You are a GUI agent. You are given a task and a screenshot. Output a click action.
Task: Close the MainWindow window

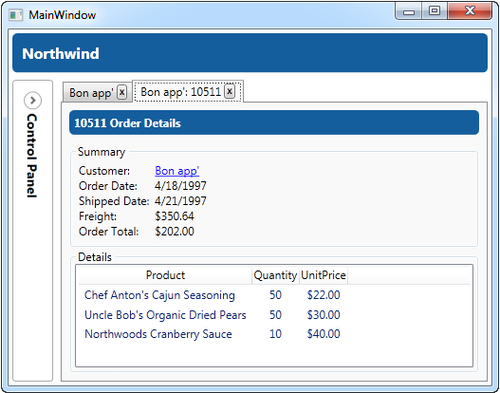pyautogui.click(x=470, y=11)
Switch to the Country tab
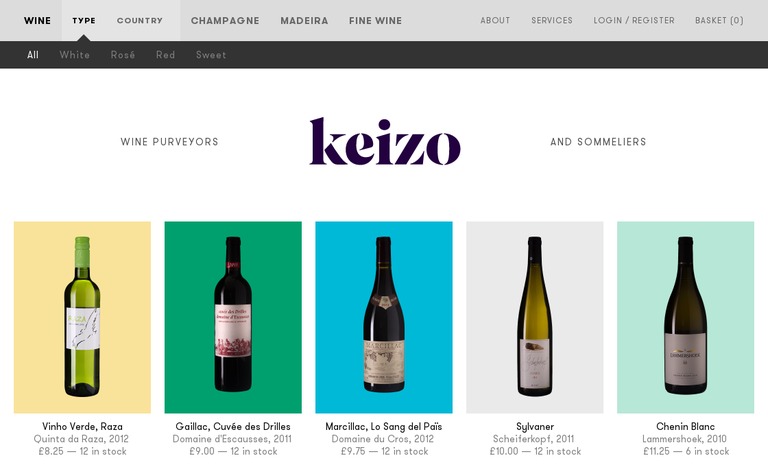Screen dimensions: 768x475 [139, 20]
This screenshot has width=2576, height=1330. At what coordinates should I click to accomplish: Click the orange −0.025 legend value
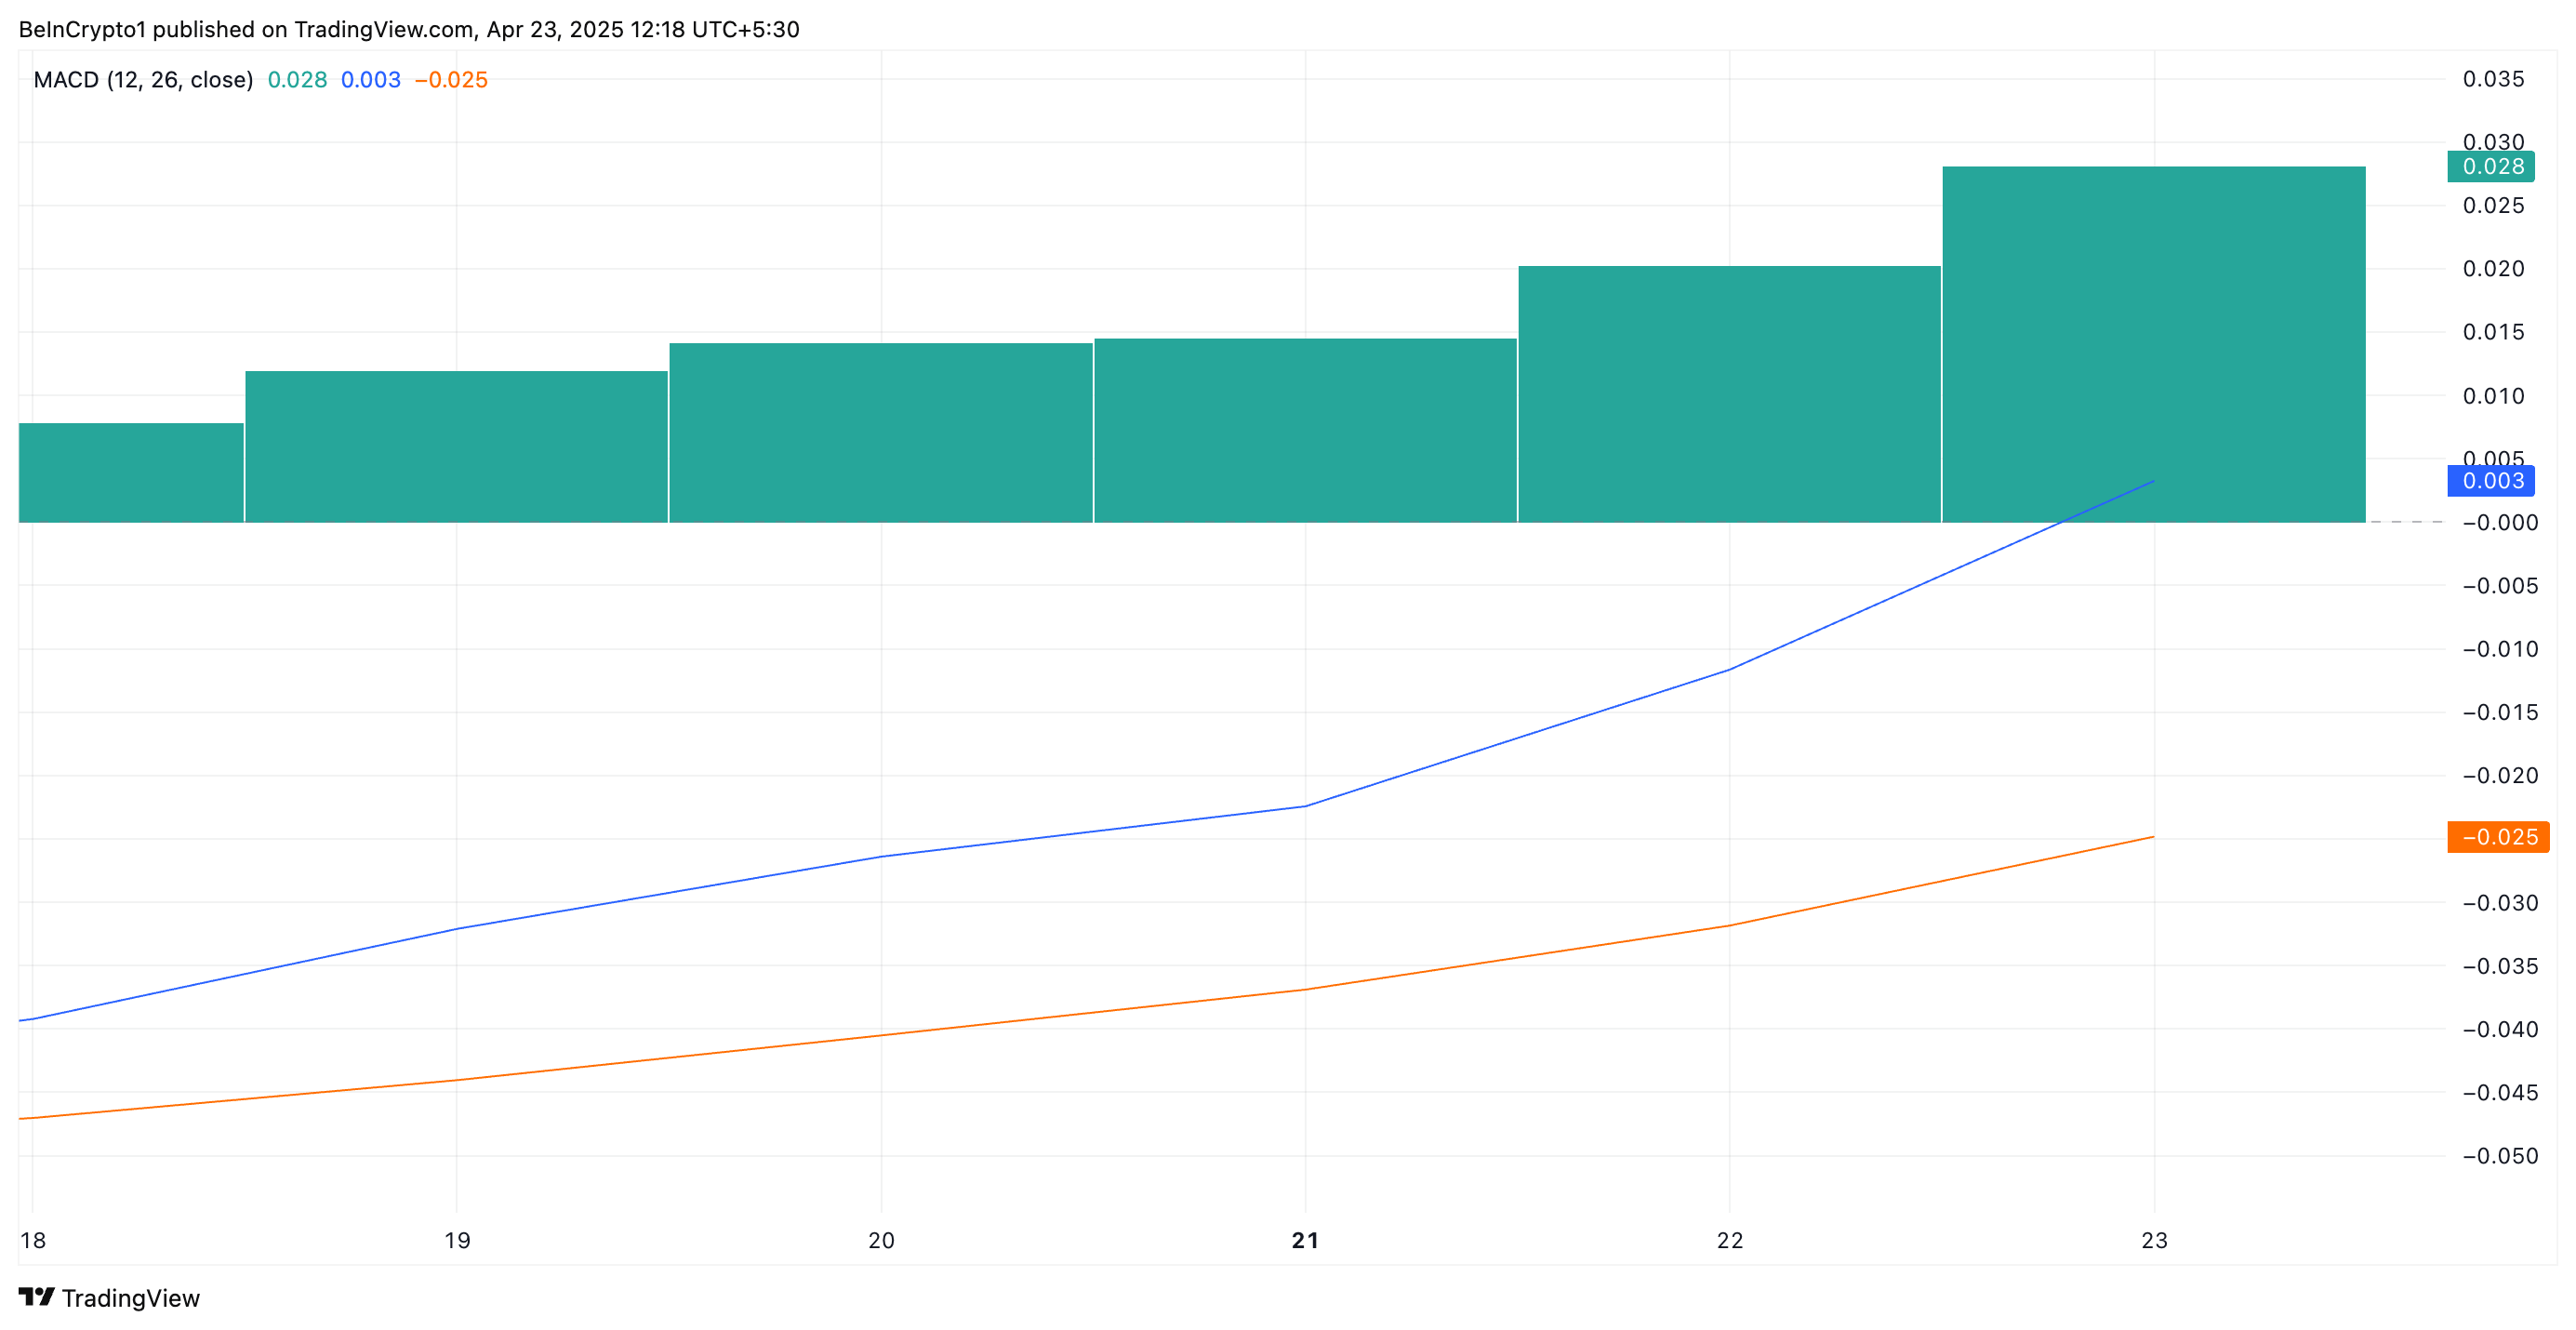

> [Directions] Only the lines that contain the string "screenshot" should be copied from the entries above.

> [Solution]
You are a GUI agent. You are given a task and a screenshot. Output a click action.
This screenshot has width=2576, height=1330. At what coordinates should I click to accomplish: Click the orange −0.025 legend value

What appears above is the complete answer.